The way to go

Published October 11, 2020
The writer is a former civil servant.
The writer is a former civil servant.

POLITICAL parties in Pakistan start off with very detailed manifestos but end up trying to do just a couple of mega projects. The PPP in its earliest government enhanced power production with its six cent per unit power policy. The PML-N remained focused on building motorways and metros. In its third tenure, it went for the Orange train and bridging the electricity production gap.

When Imran Khan was campaigning for the 2018 polls his main theme rightly was that nations do not progress on account of brick-and-mortar projects and that human development was the only recipe for progress. He ridiculed spending mega bucks on motorways and metros.

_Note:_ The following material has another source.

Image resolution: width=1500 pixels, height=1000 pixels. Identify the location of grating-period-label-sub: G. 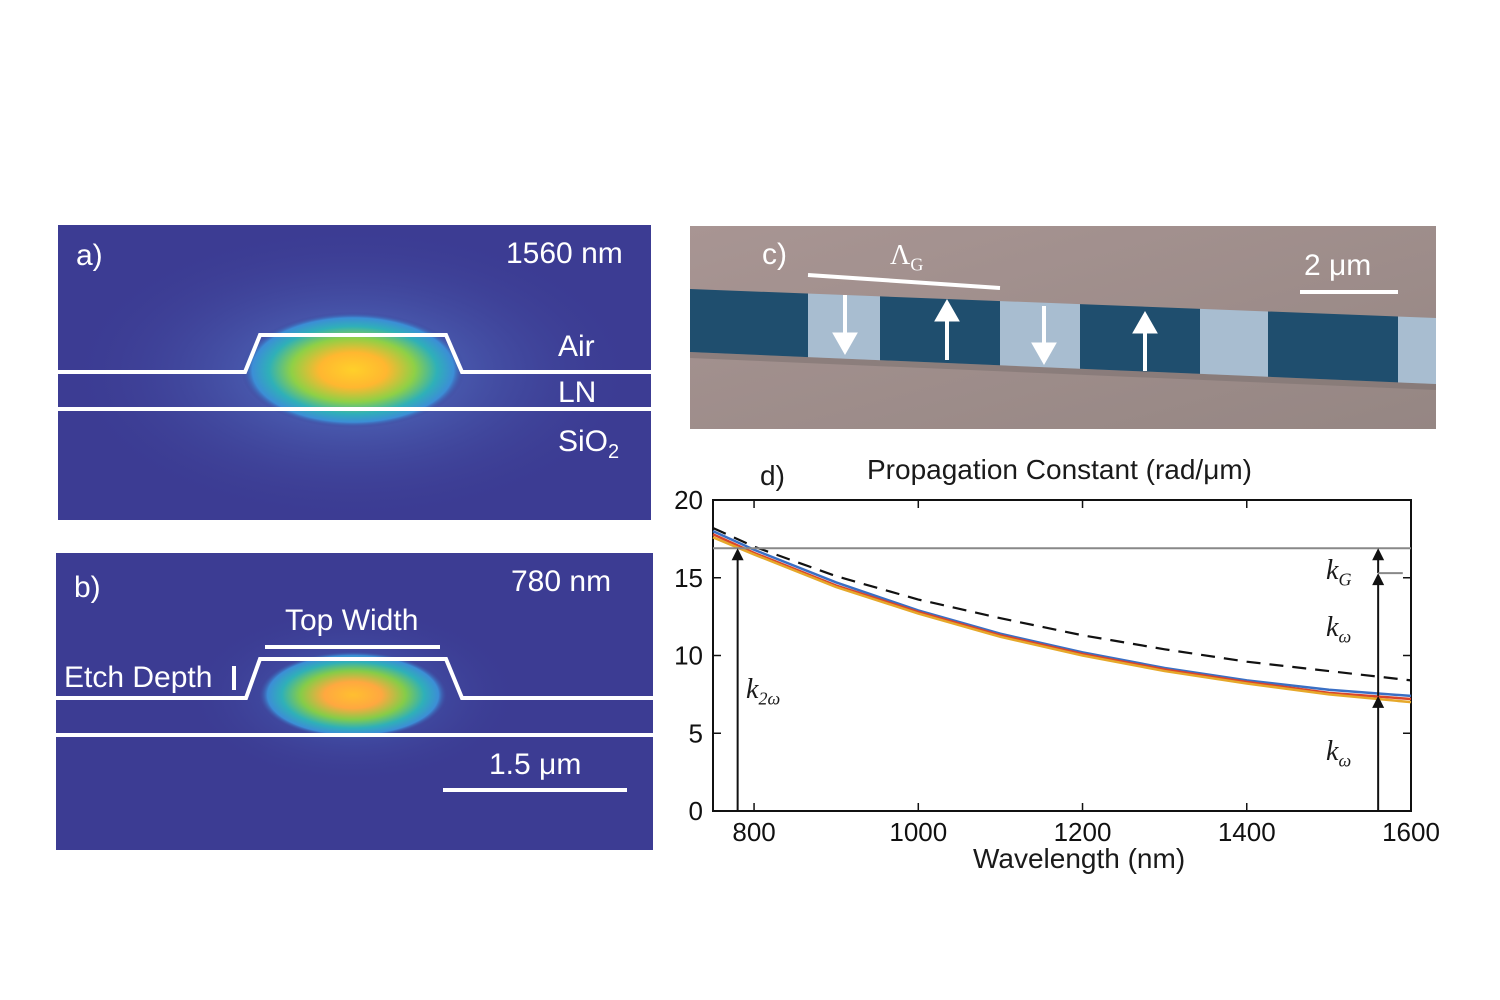
(917, 264).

But two years into his term, his priority also seems to have shifted to mega projects. We have seen him announce proudly the launch of the Ravi Riverfront Urban Development Project in Lahore. He has also announced the construction of a new city on islands off the coast of Karachi.

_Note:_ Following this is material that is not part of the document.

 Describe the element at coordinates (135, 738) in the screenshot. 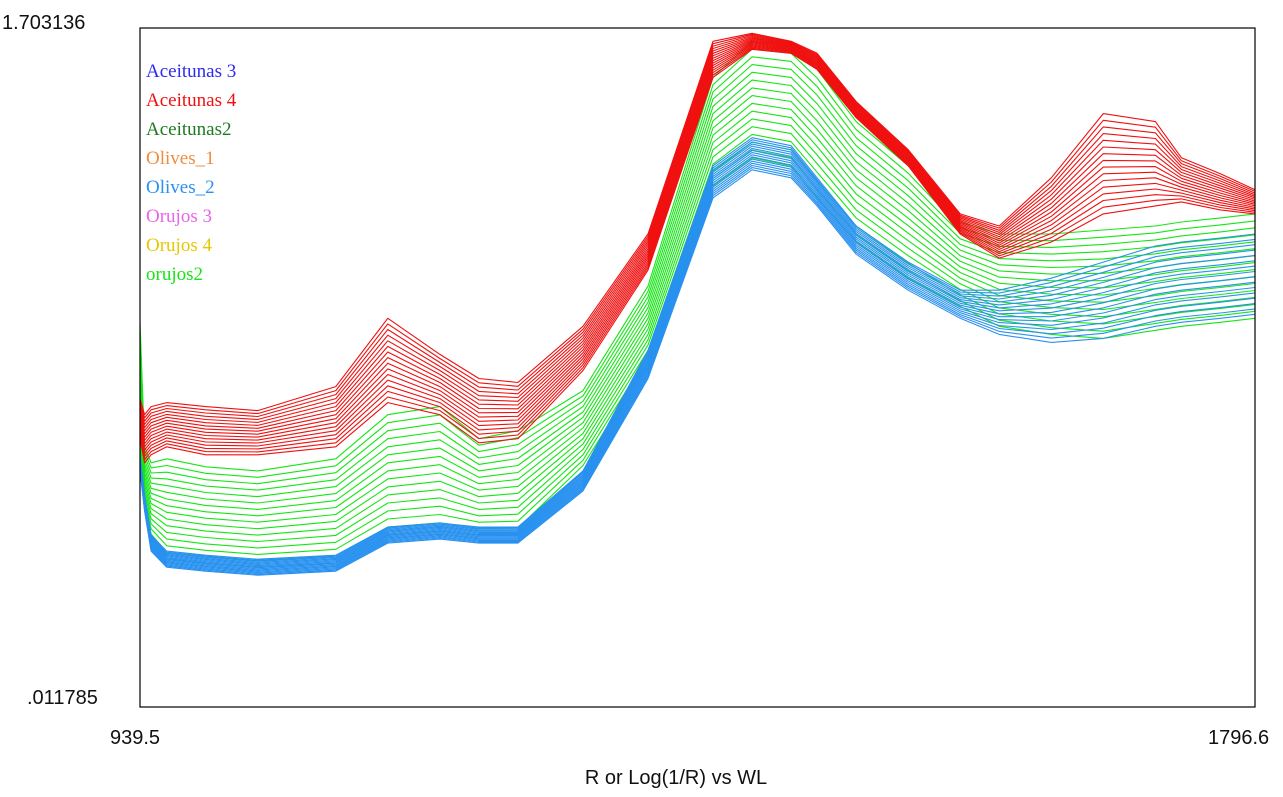

I see `x-min-tick-label: 939.5` at that location.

Even if we leave aside the issue of national priorities, the Lahore project depends on the formation of the lake along the Ravi bed which requires water, as the Ravi is a dead river, post the Indus Waters Treaty. As stated by the government, a large part of this water will come from the effluent of Lahore, which is currently dumped untreated in the river or in open fields.

Human development is the only recipe for progress.

This will require the fixing of Lahore city by setting up water treatment plants and making channels to bring Lahore’s wastewater to the Ravi lake. It will also need fixing Lahore’s municipal capability, which is time-consuming and requires political will.

After the collapse of Karachi due to the recent rains, the government seems to have satisfied its conscience by announcing a Rs1.1 trillion package rather than fix the local bodies system and merge the varied bodies controlling swaths of the city to ensure singularity of command.

That would ruffle a number of feathers and, again, requires political will to implement. In the present state of governance of Karachi even Rs2.2tr would not prevent the collapse of the city the next time calamity hits.

Unfortunately, rather than fixing Karachi, the government is opting to take an escape route and has announced it would build a ‘new Karachi’. Like always education, health, local bodies, public transport continue to receive only lip service.

More than 22 million children don’t go to school. Even with the lowering of parameters of the definition of literacy, the latter is only 60pc. A nation with a nuclear bomb is in the bottom quarter of 190 or so countries of the world in literacy. Can we ever hope to compete with even our neighbours? Bangladesh has a 73pc literacy rate; Nepal 68pc and India 78pc. Can we ever hope to control our population with 53pc of our women illiterate?

We don’t want five years under Imran Khan wasted in a couple of botched mega projects. His well-wishers would like to see him buckle down to tackling human development issues by concentrating his energies on education, health and local bodies.

Education is not building universities or producing PhDs. We have to start from the foundation, which is primary and secondary school level. The future of the nation cannot be left in the hands of expensive private schools or NGOs, though some of which are doing good work. The scale at which improvement is required can only be possible if government education system improves.

Government school teachers are a big trade union, whose members work only when they feel like working. Dedicated teachers in government service have almost become extinct.

The power of this union has to be smashed and government teachers, one of the best-paid government employees in the rural areas and who work for only seven or so months of the year, need to pushed, motivated, disciplined to realise the responsibility of nation building is on their shoulders.

Imran Khan with his immense energy and resolve can do it. Almost assured a full five year term, there is no need for him to go for politically motivated mega projects.

For starters, he should pay surprise visits to rural public schools all over the country in his government-paid helicopter/planes to display his priority. He should punish and reward teachers, highlighting the profiles of both the heroes and villains among them. He should be talking about education in his public speeches as often as he talks about his crusade against corruption.

Similarly, for health he needs to go beyond revamping hospital boards and insurance, and make efficient management and delivery of health services to the populace through Rural Health Centres and government dispensaries his priority. There will be a quantum jump in their delivery the moment health personnel know that they are on his radar.

Well-wishers want Imran Khan to go back to his original vision of prioritising human development to really take the country forward rather than just survive five years.

The writer is a former civil servant.